## What is required
Wherever "computer" shows up in the records below, copy the whole line.

*** Begin section ***

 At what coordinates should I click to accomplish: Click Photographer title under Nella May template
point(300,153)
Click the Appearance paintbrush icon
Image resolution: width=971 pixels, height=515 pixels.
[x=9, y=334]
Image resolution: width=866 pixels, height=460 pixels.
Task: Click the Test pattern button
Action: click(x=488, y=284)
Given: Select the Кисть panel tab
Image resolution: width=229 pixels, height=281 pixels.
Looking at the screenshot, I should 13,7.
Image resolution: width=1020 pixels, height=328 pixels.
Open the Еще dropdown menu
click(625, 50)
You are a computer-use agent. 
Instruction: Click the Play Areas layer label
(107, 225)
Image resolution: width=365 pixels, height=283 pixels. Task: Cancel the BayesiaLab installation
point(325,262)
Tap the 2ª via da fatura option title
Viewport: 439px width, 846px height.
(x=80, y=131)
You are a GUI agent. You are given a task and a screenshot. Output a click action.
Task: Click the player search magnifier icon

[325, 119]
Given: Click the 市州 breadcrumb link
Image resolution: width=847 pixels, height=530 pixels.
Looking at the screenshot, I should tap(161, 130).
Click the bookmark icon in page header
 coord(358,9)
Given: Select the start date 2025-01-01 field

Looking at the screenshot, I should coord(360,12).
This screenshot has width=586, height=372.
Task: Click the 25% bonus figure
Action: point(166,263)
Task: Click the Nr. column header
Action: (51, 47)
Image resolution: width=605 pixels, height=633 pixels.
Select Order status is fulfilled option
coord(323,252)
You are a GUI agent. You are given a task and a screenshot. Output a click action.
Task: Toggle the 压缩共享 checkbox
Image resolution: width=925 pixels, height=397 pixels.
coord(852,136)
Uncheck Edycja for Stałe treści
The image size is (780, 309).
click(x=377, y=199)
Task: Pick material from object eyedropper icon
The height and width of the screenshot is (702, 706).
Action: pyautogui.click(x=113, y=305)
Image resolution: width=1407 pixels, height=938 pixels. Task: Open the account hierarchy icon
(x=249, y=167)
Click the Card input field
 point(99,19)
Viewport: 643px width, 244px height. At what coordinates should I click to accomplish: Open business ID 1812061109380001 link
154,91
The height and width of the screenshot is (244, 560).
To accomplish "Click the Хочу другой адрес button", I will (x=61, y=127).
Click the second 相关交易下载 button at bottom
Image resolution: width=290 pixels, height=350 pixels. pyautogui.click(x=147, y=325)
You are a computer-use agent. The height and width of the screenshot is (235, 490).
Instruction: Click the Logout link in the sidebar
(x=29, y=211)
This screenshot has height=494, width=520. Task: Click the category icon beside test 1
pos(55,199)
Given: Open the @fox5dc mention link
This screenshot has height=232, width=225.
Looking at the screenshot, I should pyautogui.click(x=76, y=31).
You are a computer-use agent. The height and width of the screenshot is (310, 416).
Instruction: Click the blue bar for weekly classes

*** End section ***

## Solution to the exercise
You are a computer-use agent. 
You are a computer-use agent. The height and width of the screenshot is (235, 490).
You are a computer-use agent. The height and width of the screenshot is (310, 416).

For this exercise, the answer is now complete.